NVIDIA Tegra K1 Preview & Architecture Analysis

Name: NVIDIA Tegra K1 Preview & Architecture Analysis
Item: NVIDIA Tegra K1 Preview & Architecture Analysis

by Brian Klug & Anand Lal Shimpi on January 6, 2014 6:31 AM EST

88 Comments | Add A Comment

88 Comments

The GPU

Despite the Denver surprise, the big story behind Tegra K1 is its GPU. Prior to K1, all previous Tegra designs implemented some derivative of what became known as the GeForce ULP core. This was a non-unified architecture that, at times, looked a lot like NV40. The design was never all that impressive from a performance or power efficiency standpoint. It was cost effective and often constrained by a narrow memory interface.

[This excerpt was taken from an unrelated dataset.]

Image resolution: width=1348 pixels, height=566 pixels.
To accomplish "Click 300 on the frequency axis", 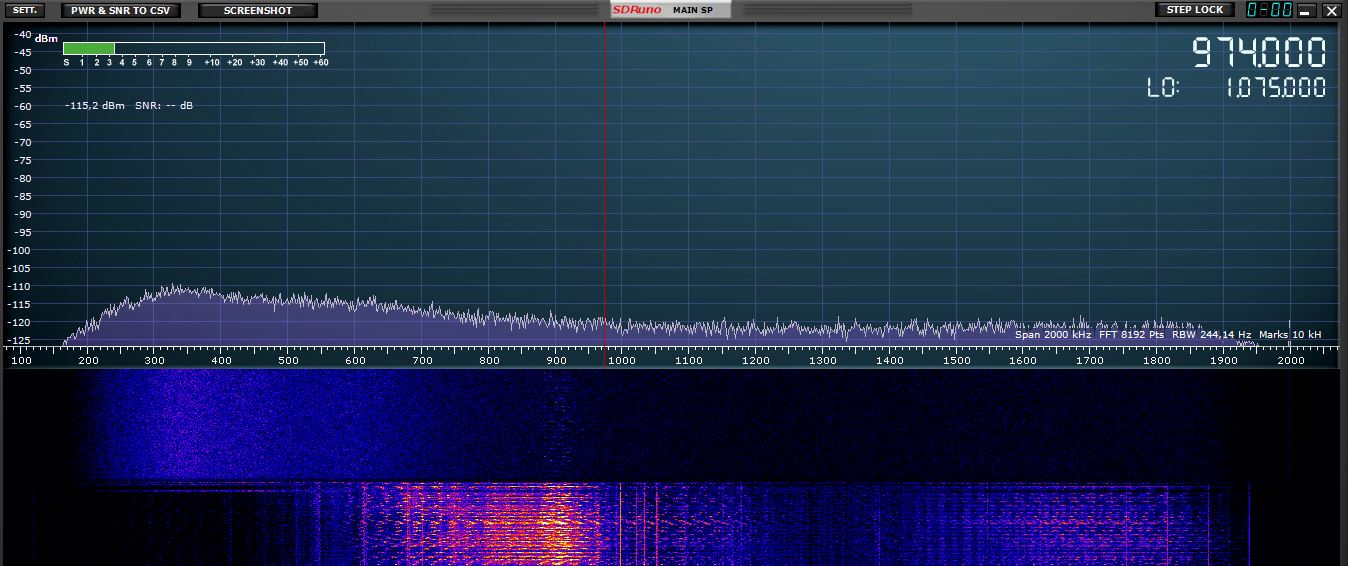I will [x=154, y=360].
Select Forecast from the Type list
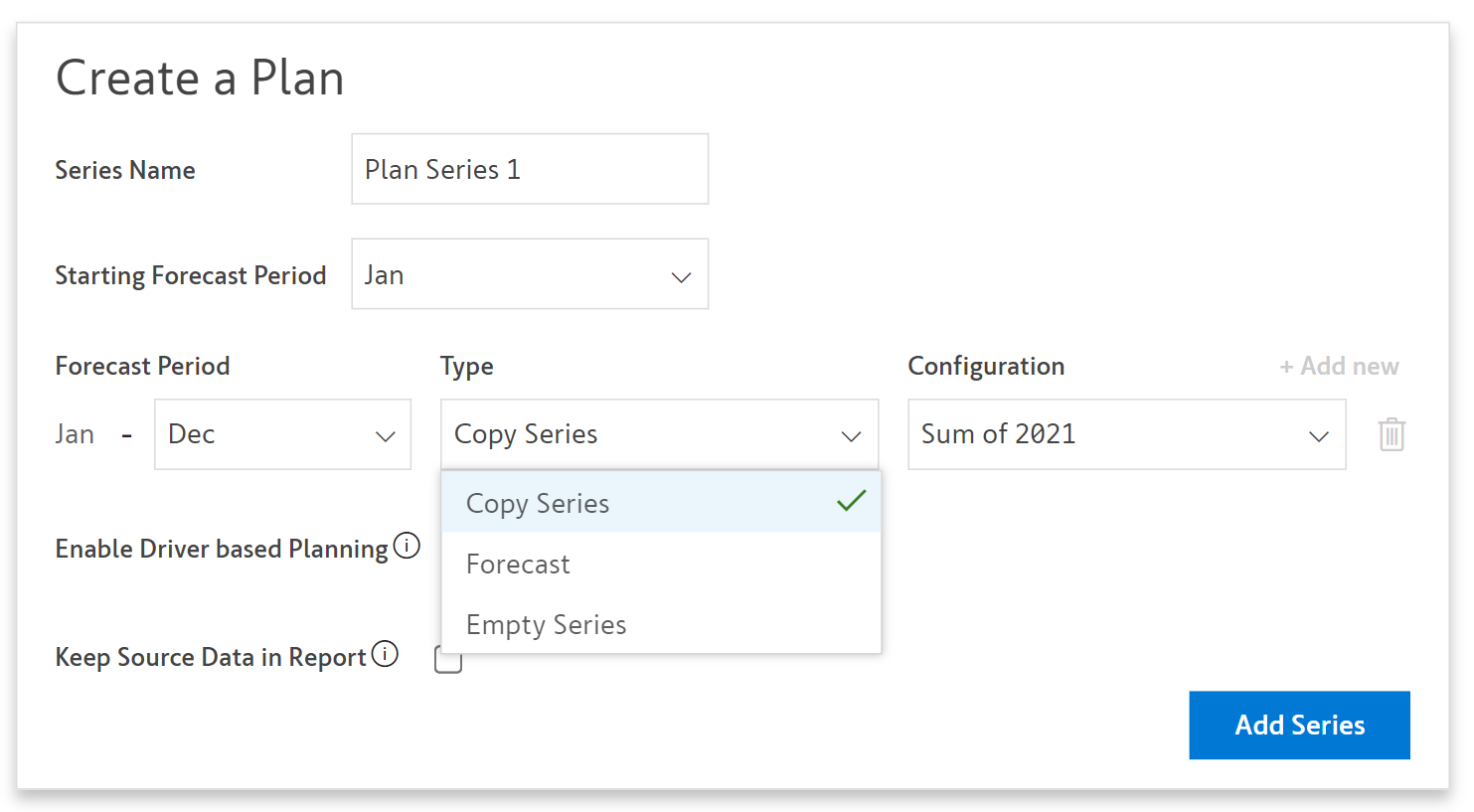The image size is (1474, 812). tap(519, 565)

Going into Project Logan, which became Tegra K1, NVIDIA made the decision (around 3 years ago) to abandon the GeForce ULP roadmap and instead combine mobile and PC GPU roadmaps. Tegra K1 would be the first design to leverage a PC GPU, in this case Kepler. The bigger implication is that all future Tegra SoCs will integrate PC GPUs. The even crazier part of all of this is that all future NVIDIA GPUs will start out as mobile first designs (including Maxwell). Productization and market availability may happen in a different order, but all architectures will start as mobile designs and then be adopted to fit other, higher power segments. This is very much like Intel’s mobile-first realization of the mid-2000s with regards to notebook processors, but with NVIDIA and smartphone/tablet GPUs.

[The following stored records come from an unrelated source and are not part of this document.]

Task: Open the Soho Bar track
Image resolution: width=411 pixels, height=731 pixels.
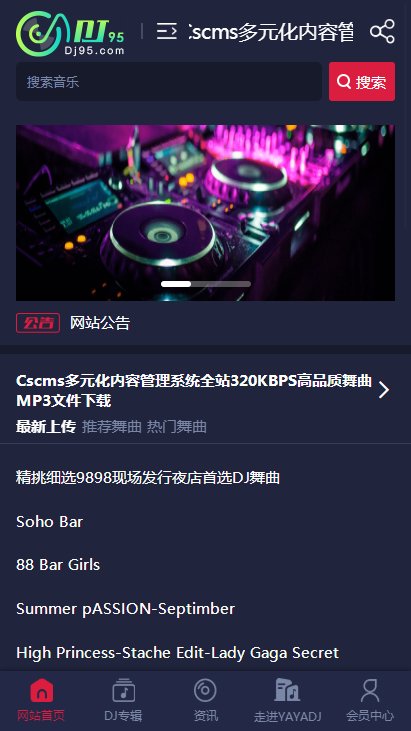Action: point(49,522)
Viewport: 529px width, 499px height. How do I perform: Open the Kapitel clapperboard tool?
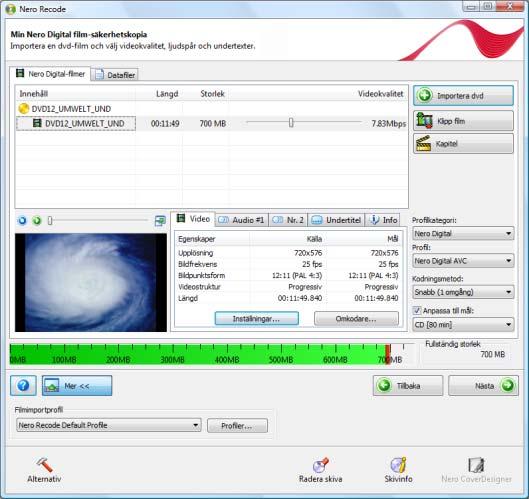click(x=463, y=144)
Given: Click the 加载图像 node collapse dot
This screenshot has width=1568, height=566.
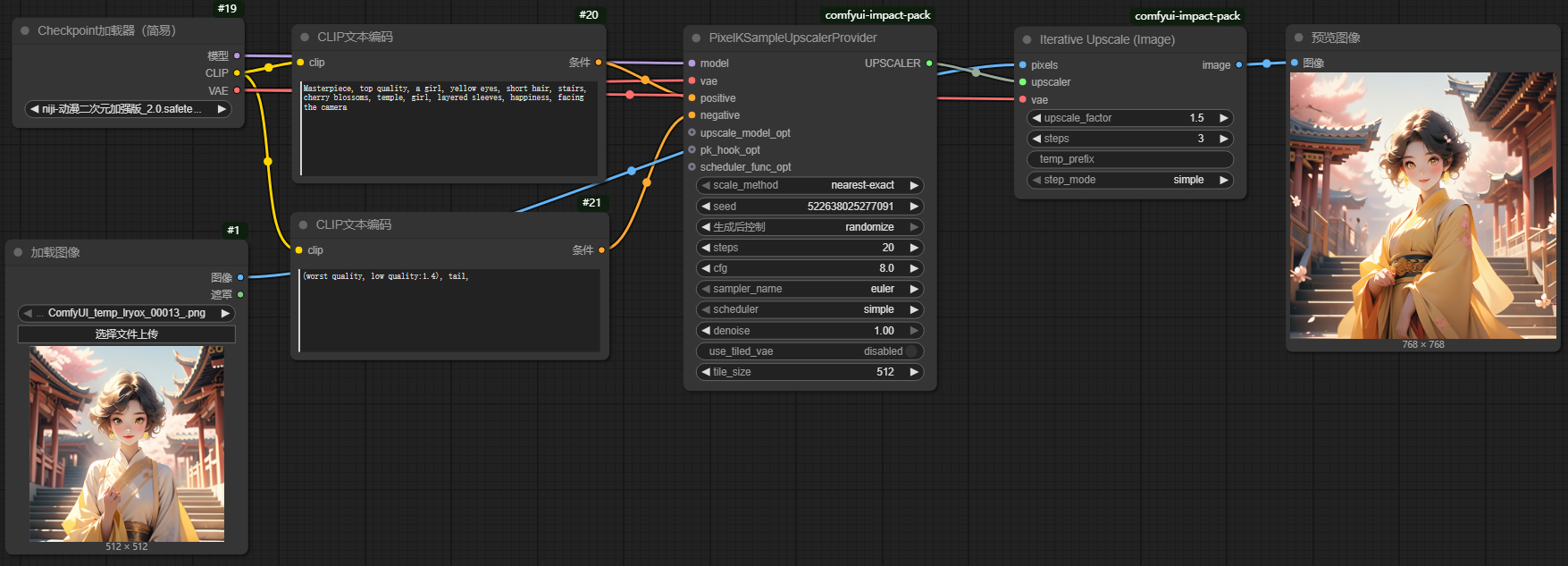Looking at the screenshot, I should point(18,252).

Kepler makes the move into mobile largely unchanged. This is a full Kepler implementation with the same size register file, shared L1 and is 100% ISA compatible with its big brother. It turns out that Kepler, as it was originally designed, was pretty good for mobile. If you take a GeForce 740M (2 SMX/384 CUDA core design), you’re looking at roughly a 19W GPU. Of that 19W, around 3W is memory IO, PCIe and other non-GPU things. You can subtract another 6W for leakage, bringing you down to 10W. Now that’s a 2 SMX design, so divide it in half and now you’re down to 5W. Drop the clock from 1GHz down to 900MHz, and the voltage as well, and now we’re talking around 2 - 3W for the GPU core and that’s without any re-architecting. Granted you can’t just subtract out things like leakage like that, but you get the point. Kepler wasn’t a bad starting point for a good mobile GPU design.

Tegra K1 features a single SMX (in a single GPC), which amounts to 192 CUDA cores. NVIDIA made the rookie mistake of calling Tegra K1 a 192-core processor, which made for some great headlines but largely does the industry a disservice.

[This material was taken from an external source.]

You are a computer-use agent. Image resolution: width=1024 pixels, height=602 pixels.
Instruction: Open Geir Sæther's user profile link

Tessellation and geometry engines aren’t crippled compared to desktop Kepler. FP64 support is also present, at 1/24 the FP32 rate. There are 4 ROPs and 8 texture units, down from 16 in the PC version of Kepler. The big changes however are in the interconnects between all of the parts of the GPU.

The bigger implementations of Kepler have to be able to efficiently move data between multiple SMXes, ROPs and memory controllers. The interconnect fabric needed to do that doesn’t scale down well for mobile, where in many cases we’re dealing with one or two of those things instead of a dozen. By removing the complexity that exists in the bigger Kepler’s fabric you limit the ability for mobile Kepler to scale, but then again mobile Kepler is never going to scale to the sizes of big desktop GPUs so it’s not an issue. There are other changes outside of interconnect, with improved clock gating among other focuses on power efficiency.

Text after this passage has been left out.